Zara sufrió un gran golpe al corazón cuando se fue su compañero de toda la vida. “Estuvimos casados 40 años. Cuando él tenía 52 años enfermo de cáncer. Su enfermedad lo acompañó durante 11 años. Sentí que me quede sin protección. Los hijos se fueron yendo, también los nietos y hasta una perra del barrio que yo le daba de comer, también se la llevaron. ¡Era el colmo! (sonríe). Me quedé sola. Era muy triste. Pero vas saliendo. No te podes caer. Se extraña mucho el compañerismo de la pareja. Fueron 40 años, siempre juntos. Íbamos juntos a todos lados”. 

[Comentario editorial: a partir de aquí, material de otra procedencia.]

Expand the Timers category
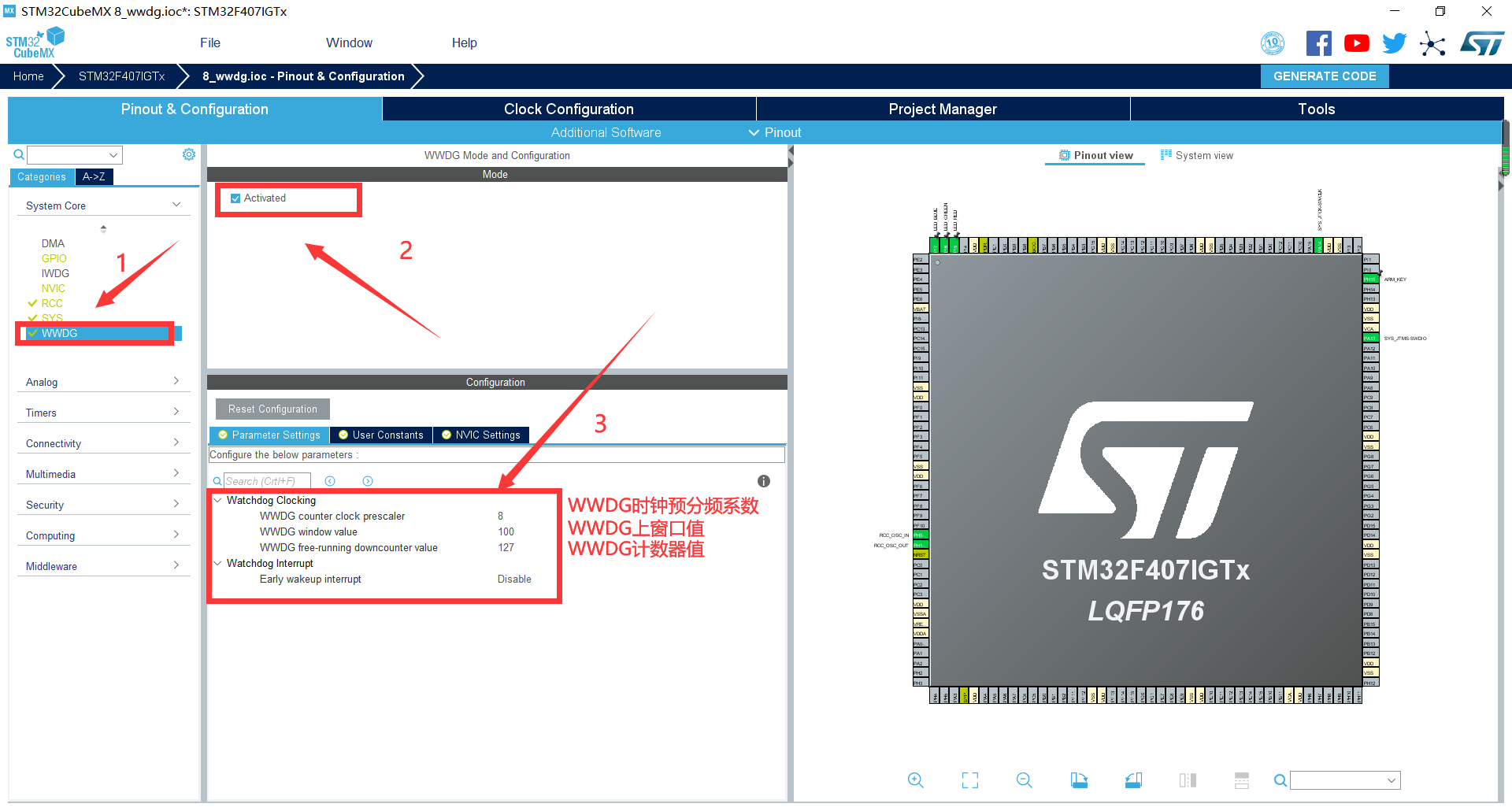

Zara fue una de las tantas mujeres operarias de la Fábrica de Algodón y allí se jubiló con 38 años de actividad. Durante 18 años fue delegada gremial y luego fue delegada congresal. “Entonces la calle Italia era de tierra y era un barrial, teníamos que pasarla con botas o sacarnos los zapatos y lavarnos los pies. Trabajaba con turnos rotativos; de las 6 de la mañana a las 14 horas y, a la semana siguiente, de 2 de la tarde a las 10 de la noche. Teníamos 20 minutos para comer. Era una fábrica mixta y para mí fue fácil trabajar con hombres. Son muy compañeros. Si te haces respetar, nadie te molesta”.

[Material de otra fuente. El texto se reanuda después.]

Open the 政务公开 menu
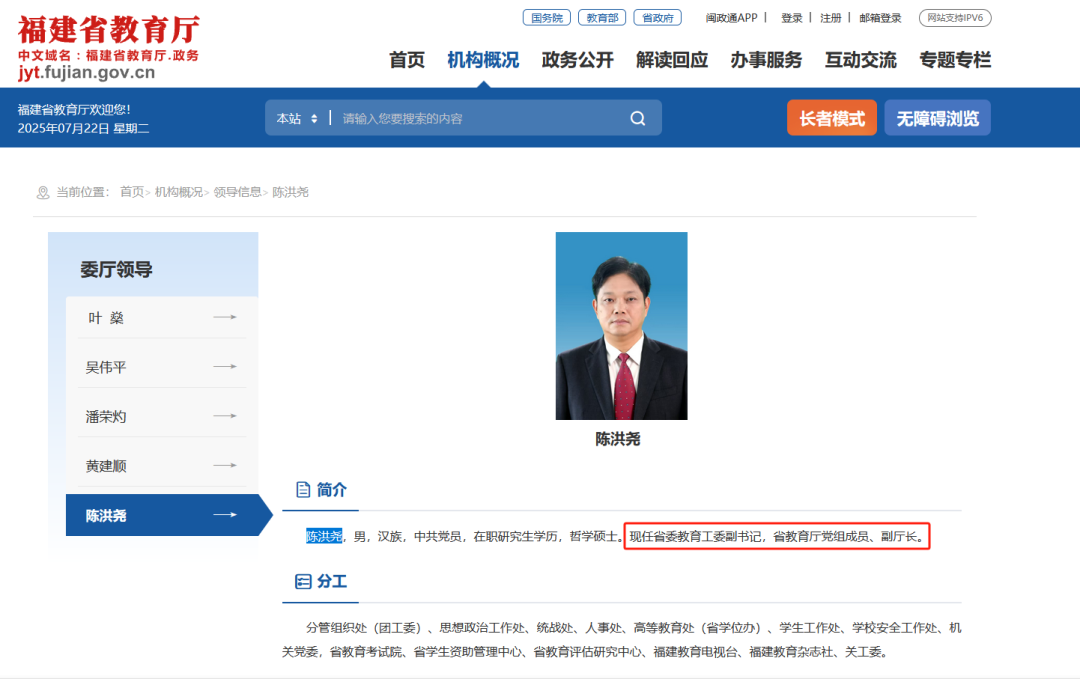1080x679 pixels. 577,60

Su puesto de trabajo le trajo más de un dolor de cabeza al momento de explicar a que se dedicaba:

“Yo trabajaba de mechera (dice riendo). Porque el hilo del batan va a la manual, y de allí a la “mechera” que hace el algodón más fino, de allí a la continua y después a la acopladora. Así que yo inocentona cuando me preguntaban de que trabajaba decía lo más tranquila: “mechera” (porque el recibo decía mechera) y obvio que me miraban raro (sigue riendo). Encima hablaba con la elle como en Misiones y había muchas palabras de acá que yo no entendía. Igual me hice de un montón de gente amiga que conservo hasta hoy”.

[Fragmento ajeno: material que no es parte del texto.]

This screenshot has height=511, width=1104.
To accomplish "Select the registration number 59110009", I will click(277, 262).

Zara dice que no se iría de Escobar. Sigue visitando varias veces al año su chacra recuperada en Misiones pero al poco tiempo siente la necesidad de volver. ”Extraño el ruido de la Panamericana. Allá hay mucho silencio. Mucha soledad. Hasta los pájaros de noche parece que te dan miedo. El silencio es como un ruido distinto”

Zara vive con solo uno de sus hijos. Sale con amigas, viaja y realiza tareas y actividades que antes por la familia y el trabajo no podía hacer. No quiere volver a hacer pareja. “Cuando te casas, la pareja se va marchitando junta. No te das cuenta que el cuerpo del otro se va marchitando. Pero ahora…arrancar desde ahí… ni pensarlo (ríe a carcajadas)… Ahora es otra vida. Y con mentalidad  positiva la aprendes a vivir”.